2. Rejection of certain comparable companies considered by the assessee.
3. Risk adjustment for differences between functional and risk profiles.
4. Computation of arm's length price without granting the benefit of 5% under section 92C(2) of the Income Tax Act.
5. Setting off unabsorbed depreciation before allowing deduction under section 10A of the Act.

Detailed Analysis:

1. Exclusion of Comparables Selected by the TPO:
The Revenue's appeal contested the exclusion of Coral Hub Ltd. by the CIT(A) from the final list of comparables. The CIT(A) excluded Coral Hub Ltd. due to its different financial year and functional dissimilarities. The Tribunal upheld the CIT(A)'s decision, referencing the Hon'ble Bombay High Court's ruling in CIT Vs. PTC Software (I) Pvt. Ltd., which mandates that data for comparability analysis should be from the same financial year as the international transactions. Additionally, Coral Hub Ltd.'s lower employee cost indicated outsourcing, making it non-comparable, as supported by the Hon'ble Delhi High Court in Rampgreen Solutions Pvt. Ltd. Vs. CIT.
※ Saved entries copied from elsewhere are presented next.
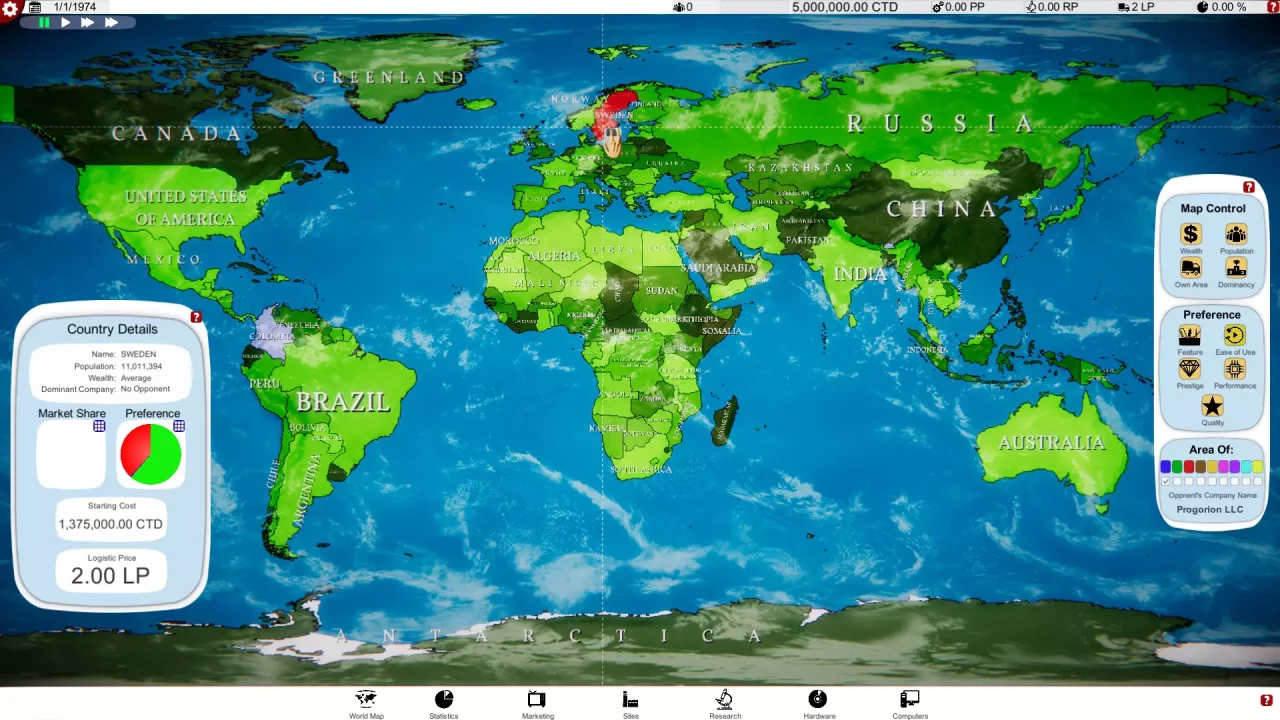Show Prestige preference on map
Image resolution: width=1280 pixels, height=720 pixels.
click(1190, 370)
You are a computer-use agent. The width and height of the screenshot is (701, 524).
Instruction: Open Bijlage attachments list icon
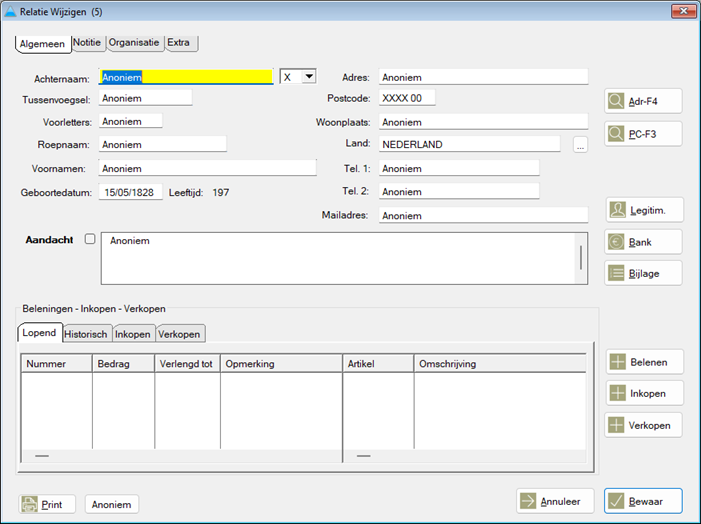pos(616,273)

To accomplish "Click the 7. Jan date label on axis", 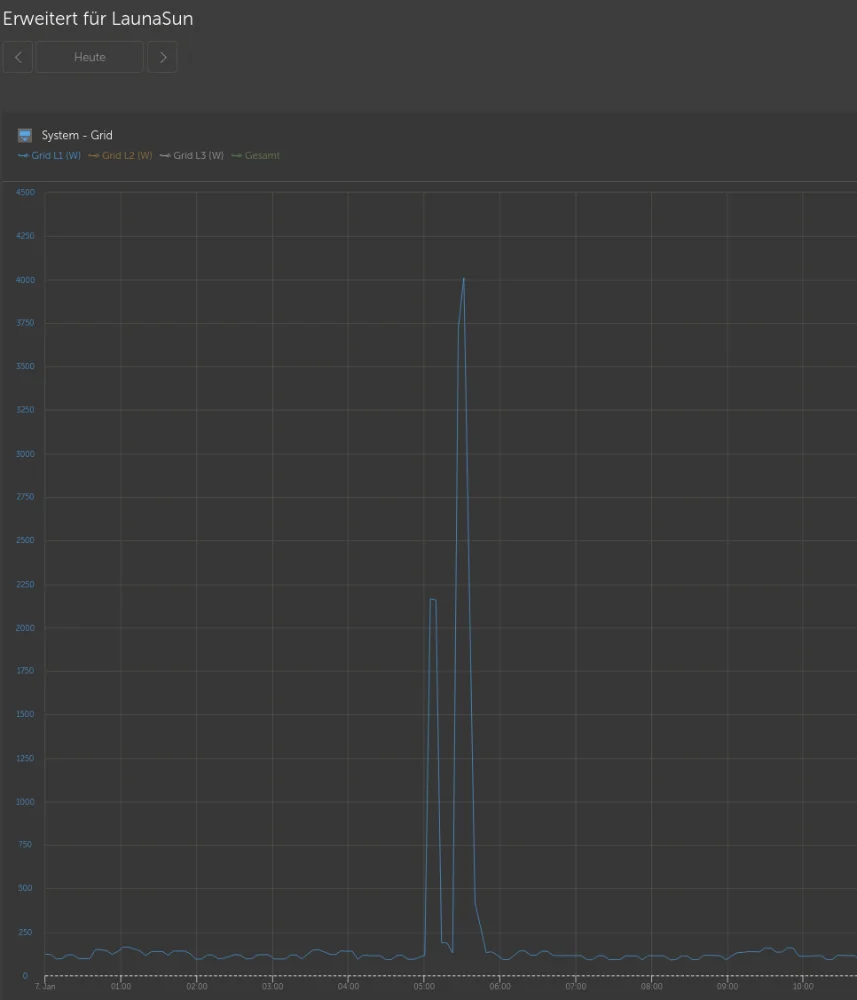I will coord(45,986).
2. Rejection of Certain Comparable Companies Considered by the Assessee:
The assessee's cross-objection challenged the exclusion of Cades Digitech Pvt. Ltd. The CIT(A) had rejected this company due to the unavailability of its annual report for the relevant year. However, the Tribunal found merit in the assessee's claim that relevant financial data was available in the subsequent year's annual report. It directed the TPO to include Cades Digitech Pvt. Ltd. as a comparable, referencing similar inclusions in other cases like Bechtel India Pvt. Ltd. Vs. DCIT.

3. Risk Adjustment for Differences Between Functional and Risk Profiles:
The assessee argued for risk adjustment, claiming it was a risk-mitigated entity compared to the risk-bearing comparables. The Tribunal directed the Assessing Officer to allow risk adjustment and re-compute the margins of comparables, following the precedent set by the Pune Bench in MSC Software Corporation India Pvt. Ltd. Vs. ACIT and the Delhi Bench in Sony India Pvt. Ltd.
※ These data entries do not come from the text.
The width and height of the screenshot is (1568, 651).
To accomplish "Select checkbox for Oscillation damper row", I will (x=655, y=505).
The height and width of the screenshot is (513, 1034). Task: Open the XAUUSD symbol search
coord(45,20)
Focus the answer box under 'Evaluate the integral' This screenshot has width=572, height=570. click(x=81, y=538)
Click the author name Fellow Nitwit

4. Computation of Arm's Length Price Without Granting the Benefit of 5%:
The Tribunal dismissed the assessee's objection regarding the computation of the arm's length price without granting the benefit of +/- 5% under section 92C(2) of the Act, as this issue was already settled against the assessee.
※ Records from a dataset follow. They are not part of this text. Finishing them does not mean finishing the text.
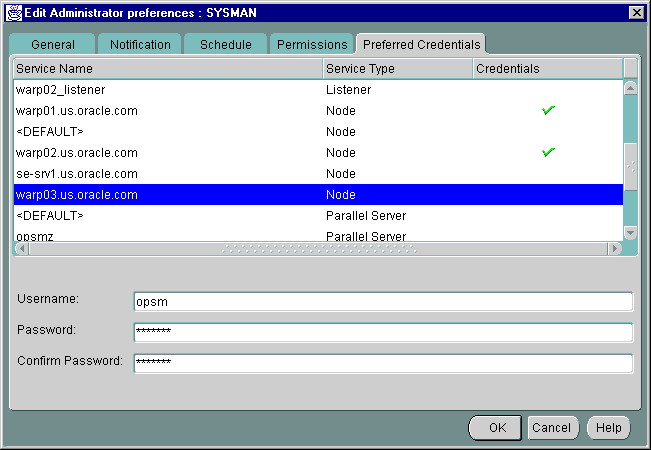Sort by Service Name column header

(167, 69)

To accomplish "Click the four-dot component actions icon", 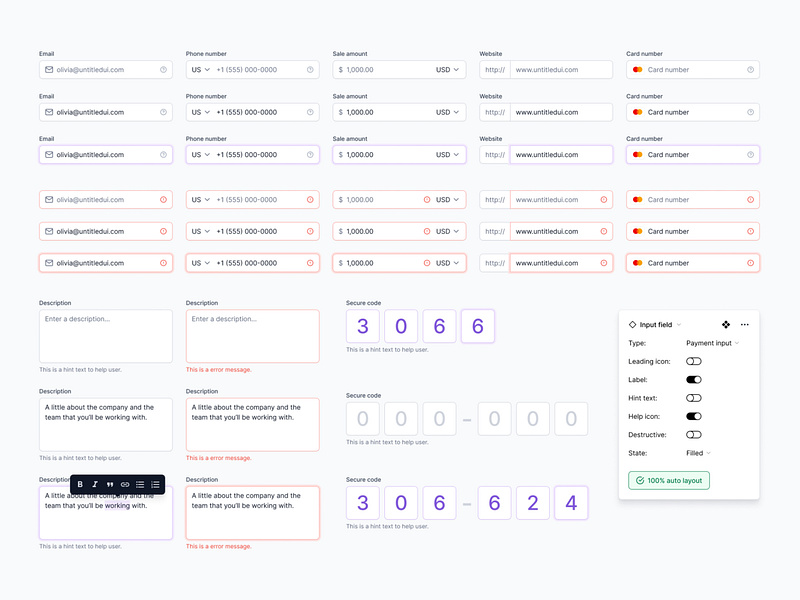I will tap(725, 324).
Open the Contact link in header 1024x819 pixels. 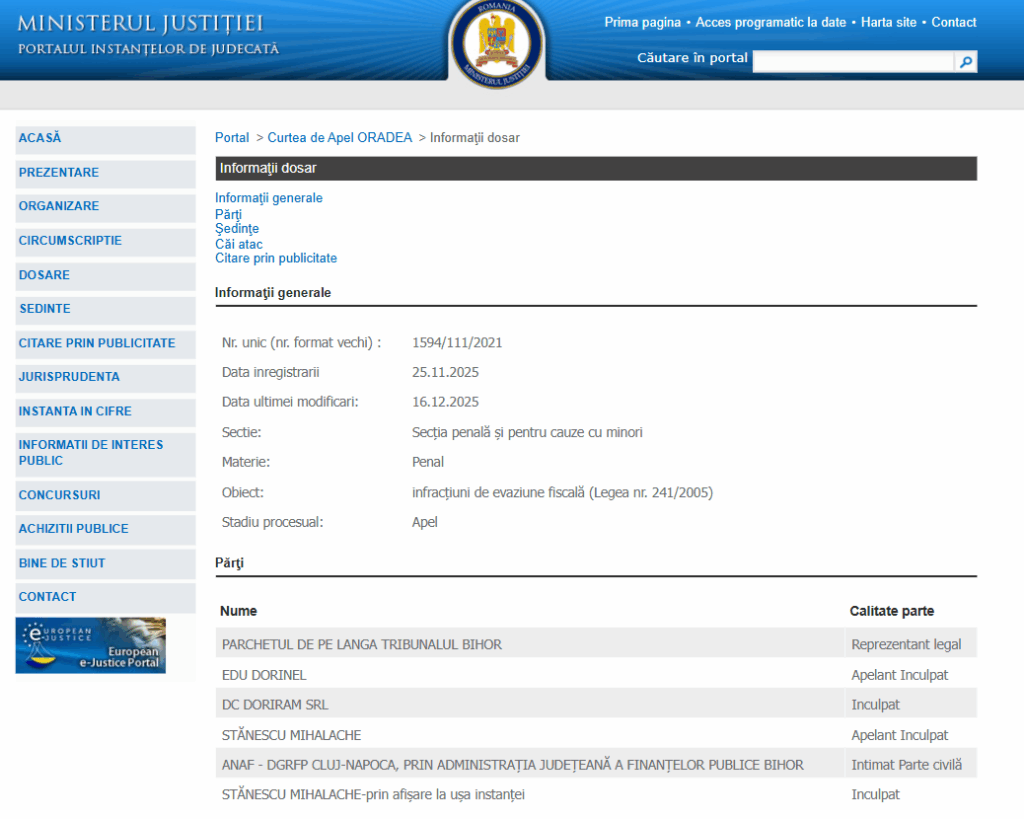954,22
5. Setting Off Unabsorbed Depreciation Before Allowing Deduction Under Section 10A:
The assessee contended that deduction under section 10A should be allowed before setting off unabsorbed depreciation. The Tribunal agreed, referencing the Hon'ble Supreme Court's decision in CIT & Anr. Vs. Yokogawa India Ltd., which clarified that deduction under section 10A should be computed independently before applying provisions for set off and carry forward of losses. The Tribunal directed the Assessing Officer to follow this principle, thereby allowing the assessee's objection.

Conclusion:
The Tribunal dismissed the Revenue's appeal and allowed the assessee's cross-objections, providing detailed directions on the inclusion of comparables, risk adjustments, and the computation of deductions under section 10A. The decision emphasized adherence to established legal precedents and accurate financial year data for comparability analysis.